My point is that the language keeps shifting…I certainly am not going to stay at the top of the PC rumor mill to figure out which word is OK and which is not at any given time. I will try my best to use what ever seems to be current, but if I get it wrong…..sorry! I’m just not that hip, I guess….
Like Ms. Freeman in Chicago and Ms. Jackson in Maryland, the Boones worry that nanny troubles could limit their professional advancement.
Oh, it IS all about you then, isn’t it! My needs come first, what I want comes first…..
In earlier generations, Ms. Jackson said, “We were the nannies.” Now, blacks “want to have it all,” working and raising children. “But to have it all you need help,” she said.
TANSTAFFL – There Ain’t No Such Thing As A Free Lunch. Life is full of trade offs – very, very, very few people can actually have it all, and even then, there is a prioritization that has to be done. The cold, stark truth to this story is that, for the most part, you cannot have it all. Life in general doesn’t work that way for the vast majority of us.
Don’t make your kids suffer for it. A Nanny, even a good one, will NEVER love your kids more than you. And if you do get a great one, you may find out that your kids may love them more than you – I have seen it happen
And that means qualified help. “How can you do a background check when someone doesn’t have a driver’s license?” Ms. Jackson said. “I’m not going to take this nanny just because she’s the only one I can get.”
In an exception to the usual stroller parade of black sitters with white children, some white nannies do care for black children — and experience slights because of it. Margaret Kop, a Polish sitter in Chicago, said that on a recent playground visit, “one of the other nannies asked me, ‘Where did you find that monkey?’ ” On the way home, Ms. Kop cried, stung by the insult to the child she loved.
Some black sitters, both Caribbean and African-American, said they flat out refused to work for families of those backgrounds, accusing them of demanding more and paying less.
“It seems like our own color looks down on us and takes advantage of us,” said Pansy Scott, a Jamaican immigrant in Brooklyn, basing her conclusions on working for a single black family years ago. Ai-Jen Poo, lead organizer for Domestic Workers United, a labor group, said, “Domestic employees are at the whim of their employers,” good or bad. “If they happen to run into an employer who for whatever reason is not respecting their rights,” she said, they may draw wildly broad conclusions.
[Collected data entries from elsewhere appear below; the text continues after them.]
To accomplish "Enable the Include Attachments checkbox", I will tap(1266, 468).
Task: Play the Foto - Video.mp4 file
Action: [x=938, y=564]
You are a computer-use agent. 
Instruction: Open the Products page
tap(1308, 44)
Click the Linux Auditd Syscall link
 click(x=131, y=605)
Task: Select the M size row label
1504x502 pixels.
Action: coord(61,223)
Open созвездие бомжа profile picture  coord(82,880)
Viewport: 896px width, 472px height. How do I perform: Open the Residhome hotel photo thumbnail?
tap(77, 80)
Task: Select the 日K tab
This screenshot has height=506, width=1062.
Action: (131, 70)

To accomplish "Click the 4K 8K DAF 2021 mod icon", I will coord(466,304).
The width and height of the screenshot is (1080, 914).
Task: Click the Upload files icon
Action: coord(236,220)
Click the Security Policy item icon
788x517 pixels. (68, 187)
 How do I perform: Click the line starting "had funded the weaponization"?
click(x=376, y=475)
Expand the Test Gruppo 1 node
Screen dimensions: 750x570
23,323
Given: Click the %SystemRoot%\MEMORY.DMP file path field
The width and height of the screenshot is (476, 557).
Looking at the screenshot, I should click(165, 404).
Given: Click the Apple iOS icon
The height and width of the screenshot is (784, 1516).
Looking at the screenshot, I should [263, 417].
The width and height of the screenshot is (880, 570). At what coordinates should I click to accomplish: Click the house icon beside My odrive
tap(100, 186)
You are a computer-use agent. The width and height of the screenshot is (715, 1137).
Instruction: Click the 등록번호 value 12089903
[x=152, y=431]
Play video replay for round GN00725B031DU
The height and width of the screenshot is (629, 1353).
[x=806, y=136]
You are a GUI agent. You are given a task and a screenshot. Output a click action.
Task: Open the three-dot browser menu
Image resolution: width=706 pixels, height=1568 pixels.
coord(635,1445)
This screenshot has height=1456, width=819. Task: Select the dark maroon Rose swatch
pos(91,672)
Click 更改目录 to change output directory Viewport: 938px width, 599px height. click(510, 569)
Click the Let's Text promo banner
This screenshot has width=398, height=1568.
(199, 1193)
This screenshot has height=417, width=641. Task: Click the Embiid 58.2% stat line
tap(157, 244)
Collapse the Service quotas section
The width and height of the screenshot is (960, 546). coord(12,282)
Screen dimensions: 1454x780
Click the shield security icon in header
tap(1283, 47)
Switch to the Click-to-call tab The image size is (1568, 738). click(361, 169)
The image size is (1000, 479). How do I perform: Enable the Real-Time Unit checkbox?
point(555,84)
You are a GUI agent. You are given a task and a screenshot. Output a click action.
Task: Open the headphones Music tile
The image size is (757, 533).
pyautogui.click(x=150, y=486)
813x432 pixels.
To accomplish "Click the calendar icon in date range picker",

Gee, is there a real for the stereotype to exist? When it comes to money (and good nannies are not cheap), the truth will win out.
Ms. DaCosta is an African-American parent herself. She and her husband, who is Caribbean, have successfully employed several nannies for their three children. Still, the hiring process has been tricky. They preferred a black sitter, who would instantly understand matters like how to do their daughter’s hair. At one point, Ms. DaCosta scouted playgrounds, so she could spy on nannies’ skin color as well as behavior; another time, she placed a race-neutral ad, and hid by the window as the prospective nannies drove up, sighing with relief when a black one appeared.
Now, let me get this straight – it is illegal to discriminate in housing, rentals, jobs, et al. Um, what are we seeing here? Is not what is good for the gander good for the goose as well? Why should there be a double standard here?
Ms. DaCosta and her husband now use au pairs, checking the photos on their applications and announcing their own race at the start of the phone interview. “We don’t want any surprises,” she said.
Racism is alive and well.
But back to the main point I wish to make….Parents, stay home with your kids…..the sacrifice is worth the result. Your kids need you more than you will ever know. Take it from me – the time you have with them is short, real short. Delay your gratification – for years if necessary.
It’s called responsibility – the biggest one that you will ever have, or love.